Stochastic Combinatorial Optimization Approach to Biopharmaceutical Portfolio Management

Abstract

Key strategic decisions in biopharmaceutical portfolio management include drug selection, activity scheduling, and third party involvement. Optimizing strategies is complicated by uncertainty, dependency relationships between decisions, and multiple objectives that may conflict. This paper presents the development of a stochastic combinatorial multiobjective optimization framework designed to address these issues. The framework simulates portfolio management strategies while harnessing Bayesian networks and evolutionary computation concertedly to characterize the probabilistic structure of superior decisions and evolve strategies to multiobjective optimality.

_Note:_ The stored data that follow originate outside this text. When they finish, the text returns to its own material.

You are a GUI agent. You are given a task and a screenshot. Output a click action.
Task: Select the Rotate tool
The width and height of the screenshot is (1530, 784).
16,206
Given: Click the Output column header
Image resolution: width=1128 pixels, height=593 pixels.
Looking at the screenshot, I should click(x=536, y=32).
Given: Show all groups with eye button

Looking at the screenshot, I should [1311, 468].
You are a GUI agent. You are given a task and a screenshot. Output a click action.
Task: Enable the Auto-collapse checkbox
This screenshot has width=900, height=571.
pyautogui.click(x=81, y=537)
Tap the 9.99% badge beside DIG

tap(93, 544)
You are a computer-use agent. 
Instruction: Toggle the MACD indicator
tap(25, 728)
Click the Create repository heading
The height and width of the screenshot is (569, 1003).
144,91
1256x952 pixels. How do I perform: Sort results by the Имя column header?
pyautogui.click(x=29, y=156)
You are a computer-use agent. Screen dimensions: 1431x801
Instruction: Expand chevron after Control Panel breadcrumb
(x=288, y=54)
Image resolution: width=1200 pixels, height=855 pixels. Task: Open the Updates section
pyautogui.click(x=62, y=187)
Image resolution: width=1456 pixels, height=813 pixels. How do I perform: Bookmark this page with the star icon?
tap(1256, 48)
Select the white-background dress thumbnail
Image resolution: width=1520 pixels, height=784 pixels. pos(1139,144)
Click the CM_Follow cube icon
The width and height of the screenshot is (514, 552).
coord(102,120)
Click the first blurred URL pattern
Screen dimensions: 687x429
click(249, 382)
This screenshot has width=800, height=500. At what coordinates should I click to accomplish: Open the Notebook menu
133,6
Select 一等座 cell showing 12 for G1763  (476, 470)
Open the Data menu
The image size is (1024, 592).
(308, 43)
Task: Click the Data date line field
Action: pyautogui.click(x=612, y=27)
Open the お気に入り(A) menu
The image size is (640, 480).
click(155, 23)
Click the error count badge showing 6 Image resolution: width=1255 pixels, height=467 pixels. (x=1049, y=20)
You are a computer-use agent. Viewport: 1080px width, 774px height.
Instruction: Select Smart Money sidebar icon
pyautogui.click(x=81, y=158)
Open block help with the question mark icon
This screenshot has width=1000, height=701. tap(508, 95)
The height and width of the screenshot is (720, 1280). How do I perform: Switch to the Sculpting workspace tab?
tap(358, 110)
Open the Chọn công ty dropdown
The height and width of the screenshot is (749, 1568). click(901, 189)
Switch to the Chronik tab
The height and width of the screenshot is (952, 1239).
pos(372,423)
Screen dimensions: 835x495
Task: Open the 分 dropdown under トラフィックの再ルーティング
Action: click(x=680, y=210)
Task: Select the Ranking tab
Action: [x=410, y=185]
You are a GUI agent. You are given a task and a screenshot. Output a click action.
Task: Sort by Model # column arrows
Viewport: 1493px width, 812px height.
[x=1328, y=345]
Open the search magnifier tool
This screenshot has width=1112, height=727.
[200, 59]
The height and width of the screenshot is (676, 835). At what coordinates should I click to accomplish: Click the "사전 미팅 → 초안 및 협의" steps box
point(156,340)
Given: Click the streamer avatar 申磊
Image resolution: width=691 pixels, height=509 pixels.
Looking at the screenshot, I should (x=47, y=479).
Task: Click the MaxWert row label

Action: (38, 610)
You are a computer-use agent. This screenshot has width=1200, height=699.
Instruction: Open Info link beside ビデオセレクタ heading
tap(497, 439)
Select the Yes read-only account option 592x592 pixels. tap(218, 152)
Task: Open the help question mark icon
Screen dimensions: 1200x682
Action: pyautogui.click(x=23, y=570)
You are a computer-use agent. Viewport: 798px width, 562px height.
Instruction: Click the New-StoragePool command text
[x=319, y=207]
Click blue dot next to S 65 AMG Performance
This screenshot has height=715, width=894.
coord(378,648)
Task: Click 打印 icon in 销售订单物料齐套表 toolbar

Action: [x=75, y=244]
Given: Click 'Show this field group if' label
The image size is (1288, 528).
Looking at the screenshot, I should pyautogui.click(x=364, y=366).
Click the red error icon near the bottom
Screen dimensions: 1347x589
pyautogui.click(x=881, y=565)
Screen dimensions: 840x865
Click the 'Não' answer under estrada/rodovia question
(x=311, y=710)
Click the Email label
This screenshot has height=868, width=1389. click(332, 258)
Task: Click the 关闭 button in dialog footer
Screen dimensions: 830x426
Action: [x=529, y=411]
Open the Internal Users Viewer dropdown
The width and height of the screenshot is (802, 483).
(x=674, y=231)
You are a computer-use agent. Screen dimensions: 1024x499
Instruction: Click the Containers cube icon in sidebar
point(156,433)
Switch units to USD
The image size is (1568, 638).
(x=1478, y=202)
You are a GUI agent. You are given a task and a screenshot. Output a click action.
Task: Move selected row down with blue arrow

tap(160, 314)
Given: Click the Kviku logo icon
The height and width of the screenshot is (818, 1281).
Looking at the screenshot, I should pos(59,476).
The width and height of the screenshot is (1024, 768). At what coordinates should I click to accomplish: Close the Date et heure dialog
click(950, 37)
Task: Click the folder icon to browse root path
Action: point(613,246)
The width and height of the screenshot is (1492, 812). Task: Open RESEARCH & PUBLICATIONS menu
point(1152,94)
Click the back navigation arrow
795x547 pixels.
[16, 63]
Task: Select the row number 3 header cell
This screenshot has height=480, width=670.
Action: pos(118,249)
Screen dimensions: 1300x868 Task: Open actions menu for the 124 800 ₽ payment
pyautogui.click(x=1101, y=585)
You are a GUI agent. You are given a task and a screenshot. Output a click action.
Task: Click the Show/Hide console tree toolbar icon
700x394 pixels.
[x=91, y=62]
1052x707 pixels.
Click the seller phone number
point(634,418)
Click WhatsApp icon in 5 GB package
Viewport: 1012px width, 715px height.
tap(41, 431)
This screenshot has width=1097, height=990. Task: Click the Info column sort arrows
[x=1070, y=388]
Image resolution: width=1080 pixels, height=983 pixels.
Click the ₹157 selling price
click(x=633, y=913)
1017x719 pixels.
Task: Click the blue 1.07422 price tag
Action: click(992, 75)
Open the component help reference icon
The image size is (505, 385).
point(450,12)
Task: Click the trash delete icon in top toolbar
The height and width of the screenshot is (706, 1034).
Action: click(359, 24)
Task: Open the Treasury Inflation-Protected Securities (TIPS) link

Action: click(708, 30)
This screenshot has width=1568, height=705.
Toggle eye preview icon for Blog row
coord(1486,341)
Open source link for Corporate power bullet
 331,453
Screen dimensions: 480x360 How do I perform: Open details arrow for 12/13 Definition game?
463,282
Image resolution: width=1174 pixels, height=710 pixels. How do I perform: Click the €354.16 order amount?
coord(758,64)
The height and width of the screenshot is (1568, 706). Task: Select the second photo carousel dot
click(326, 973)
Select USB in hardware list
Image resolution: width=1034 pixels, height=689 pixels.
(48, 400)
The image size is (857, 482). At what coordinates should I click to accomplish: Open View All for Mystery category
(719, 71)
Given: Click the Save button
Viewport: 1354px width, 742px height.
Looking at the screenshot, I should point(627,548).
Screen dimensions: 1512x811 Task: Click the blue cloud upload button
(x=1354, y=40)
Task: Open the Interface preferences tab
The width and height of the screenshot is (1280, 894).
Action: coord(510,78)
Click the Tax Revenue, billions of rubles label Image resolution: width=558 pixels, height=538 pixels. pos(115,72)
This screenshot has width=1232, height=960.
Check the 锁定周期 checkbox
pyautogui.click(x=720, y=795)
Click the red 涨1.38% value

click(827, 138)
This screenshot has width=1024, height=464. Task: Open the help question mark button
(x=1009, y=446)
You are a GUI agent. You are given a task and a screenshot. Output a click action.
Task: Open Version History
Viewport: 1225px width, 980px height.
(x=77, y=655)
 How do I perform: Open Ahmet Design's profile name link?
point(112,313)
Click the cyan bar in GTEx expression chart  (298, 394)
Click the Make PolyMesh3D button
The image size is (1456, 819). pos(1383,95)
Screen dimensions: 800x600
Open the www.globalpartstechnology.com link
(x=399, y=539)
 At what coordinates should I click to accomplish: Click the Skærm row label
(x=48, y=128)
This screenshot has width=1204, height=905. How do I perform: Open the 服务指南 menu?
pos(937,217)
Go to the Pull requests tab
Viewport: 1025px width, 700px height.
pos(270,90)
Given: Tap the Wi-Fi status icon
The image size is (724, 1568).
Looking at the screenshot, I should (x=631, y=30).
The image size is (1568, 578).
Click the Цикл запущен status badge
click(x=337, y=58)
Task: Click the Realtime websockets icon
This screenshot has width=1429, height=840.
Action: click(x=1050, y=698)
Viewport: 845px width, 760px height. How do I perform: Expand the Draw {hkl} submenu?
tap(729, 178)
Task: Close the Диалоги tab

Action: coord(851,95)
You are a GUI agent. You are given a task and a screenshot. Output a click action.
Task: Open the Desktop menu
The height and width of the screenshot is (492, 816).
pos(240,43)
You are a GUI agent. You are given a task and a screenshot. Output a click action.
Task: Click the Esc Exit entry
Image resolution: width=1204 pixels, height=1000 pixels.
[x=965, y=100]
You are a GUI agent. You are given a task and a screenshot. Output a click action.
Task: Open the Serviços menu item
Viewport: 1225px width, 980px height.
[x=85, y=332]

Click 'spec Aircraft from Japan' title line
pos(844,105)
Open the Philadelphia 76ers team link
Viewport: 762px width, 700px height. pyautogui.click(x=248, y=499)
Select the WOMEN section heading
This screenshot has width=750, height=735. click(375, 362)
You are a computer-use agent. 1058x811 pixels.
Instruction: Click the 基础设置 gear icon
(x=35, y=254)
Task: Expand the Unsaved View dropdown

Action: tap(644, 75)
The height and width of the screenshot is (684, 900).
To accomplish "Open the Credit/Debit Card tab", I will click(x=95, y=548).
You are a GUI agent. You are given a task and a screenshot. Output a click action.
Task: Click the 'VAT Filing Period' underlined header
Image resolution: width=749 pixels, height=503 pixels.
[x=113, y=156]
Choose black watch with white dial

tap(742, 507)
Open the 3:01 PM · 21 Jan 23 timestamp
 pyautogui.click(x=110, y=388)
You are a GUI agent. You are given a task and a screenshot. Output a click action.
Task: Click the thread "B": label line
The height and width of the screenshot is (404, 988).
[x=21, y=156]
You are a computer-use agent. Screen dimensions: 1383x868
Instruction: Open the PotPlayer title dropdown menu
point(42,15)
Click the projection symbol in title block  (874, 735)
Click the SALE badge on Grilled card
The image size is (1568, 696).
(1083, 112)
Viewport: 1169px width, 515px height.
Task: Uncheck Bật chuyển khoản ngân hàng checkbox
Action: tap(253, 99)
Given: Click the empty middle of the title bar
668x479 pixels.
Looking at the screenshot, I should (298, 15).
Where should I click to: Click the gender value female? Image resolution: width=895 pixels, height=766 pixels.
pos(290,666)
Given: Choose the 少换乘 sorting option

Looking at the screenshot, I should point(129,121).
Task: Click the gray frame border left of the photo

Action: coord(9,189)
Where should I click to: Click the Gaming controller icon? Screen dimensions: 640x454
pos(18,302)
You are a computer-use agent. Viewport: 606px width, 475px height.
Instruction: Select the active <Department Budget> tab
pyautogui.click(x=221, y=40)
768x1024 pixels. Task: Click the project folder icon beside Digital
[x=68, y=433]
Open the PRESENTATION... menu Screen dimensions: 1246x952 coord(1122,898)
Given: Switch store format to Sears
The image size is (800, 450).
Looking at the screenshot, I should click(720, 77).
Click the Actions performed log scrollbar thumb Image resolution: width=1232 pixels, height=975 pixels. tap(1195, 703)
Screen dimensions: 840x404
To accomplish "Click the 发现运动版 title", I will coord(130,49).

This formulation is applied to a case study entailing a portfolio of five therapeutic antibody projects. Optimization was driven by two objectives that conflicted here: maximizing profitability and maximizing the probability of being profitable. Initial analysis of competing strategies along the Pareto optimal front indicated that strategies with clear differences in comprising decisions can compete with similar reward-risk profiles. Hence optimization yielded results that were not intuitive but instead suggested that flexibility between strategies can exist in such large-scale problems. A cluster analysis was used to identify the prevalence of broad and superior building blocks along the Pareto front. In-house development of drugs generally emerged as a preferred constituent of superior strategies which suggested a drive toward minimizing contracting fees, premiums, royalty charges, and losses in sales revenue to third parties; no budgetary constraints were imposed in this case study. It appeared that strategies for scheduling activities had the most overarching impact on performance. Strategies for portfolio structure appeared to have the greatest degree of flexibility relative to other strategic components.